Capítulo XII
Apenas había
amanecido y en el barco un ir y venir incesante de tripulantes
realizaban los preparativos para la inminente partida. Se escucharon
rumores de que posiblemente el Sumare no llegara hasta Gao por falta
de caudal en el Níger. Si bien, no dejaba de ser más que un rumor.
Nadie lo confirmó. Sissé permanecía sentado en la hamaca,
impasible a todo lo que ocurría a su alrededor, aunque observaba
todos los movimientos con ojo avizor. Un sonar de sirena anunció el
desamarre del buque y su leva. El buque se movía lentamente
apartándose del muelle de amarre en el que se encontraba abarloado.
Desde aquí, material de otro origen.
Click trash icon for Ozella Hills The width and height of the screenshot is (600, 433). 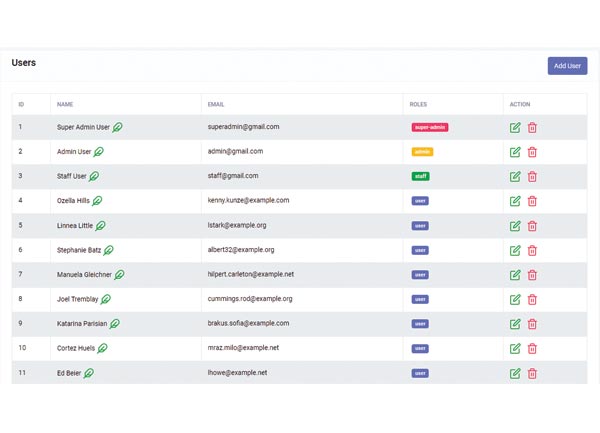[x=532, y=201]
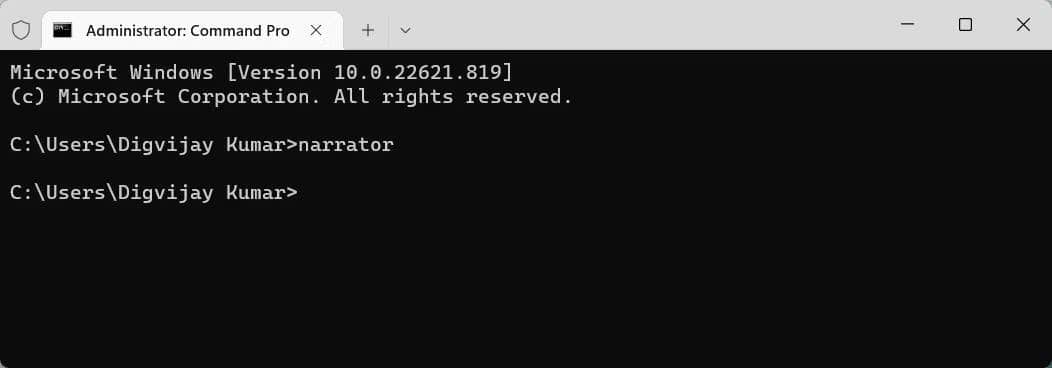Click the Command Prompt icon in the tab

62,30
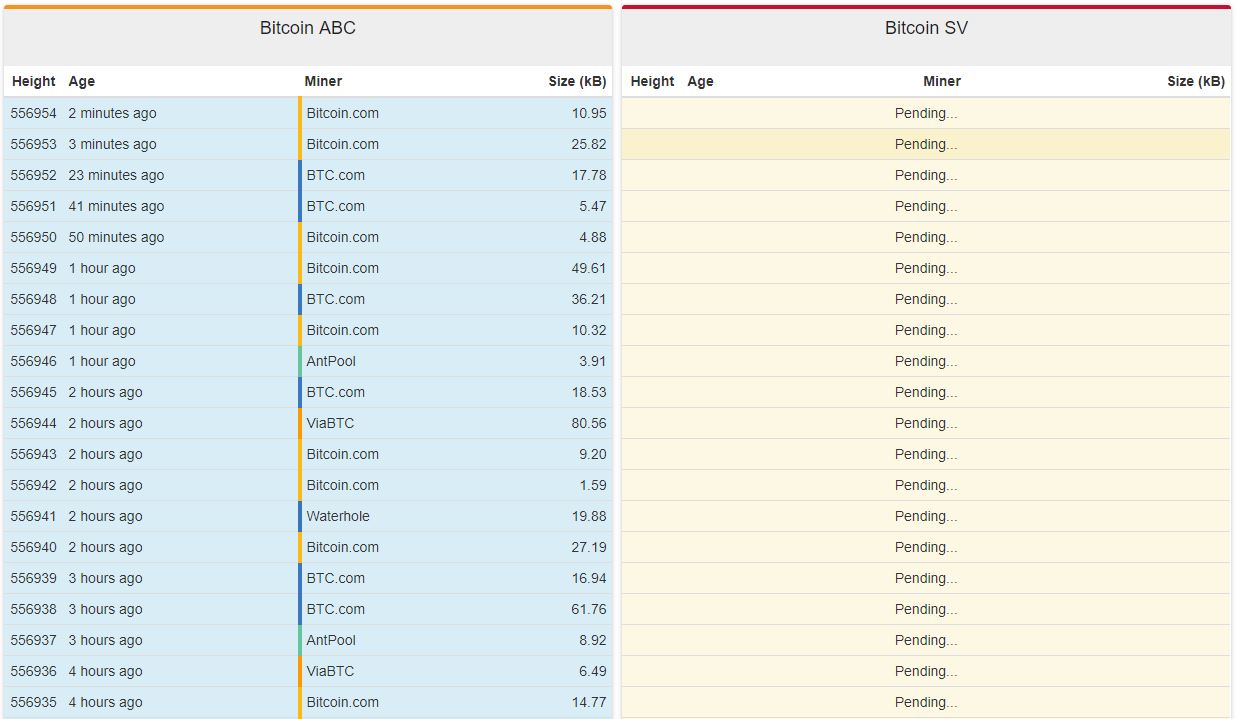Click the first Pending row in Bitcoin SV
Viewport: 1237px width, 719px height.
(x=927, y=113)
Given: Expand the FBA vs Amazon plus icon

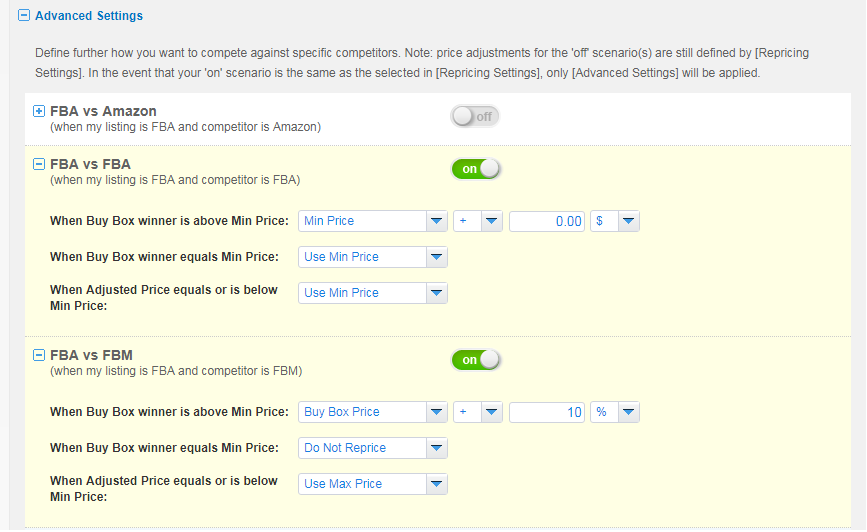Looking at the screenshot, I should (x=39, y=111).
Los viajeros se despedían de sus familiares y amigos con mayor
énfasis. Un cierto griterío alteró la paz que había reinado hasta
hacía sólo unos momentos, pero tampoco disturbó a Sissé, que
permaneció inerte en su aposento. Un silbido grave de sirena informó
de la empopada del buque, iniciando el movimiento tan lento como lo
venía haciendo de costado. Un nuevo silbido de la sirena, esta vez
más prolongado anunció su aumento de velocidad para salir de la
ensenada y poner rumbo a Gao. Al poco de abandonar el puerto se
colocaron próximos a él los dos musulmanes que en Mopti ya rezaran,
para repetir la ceremonia de entonces en el primer rezo del día.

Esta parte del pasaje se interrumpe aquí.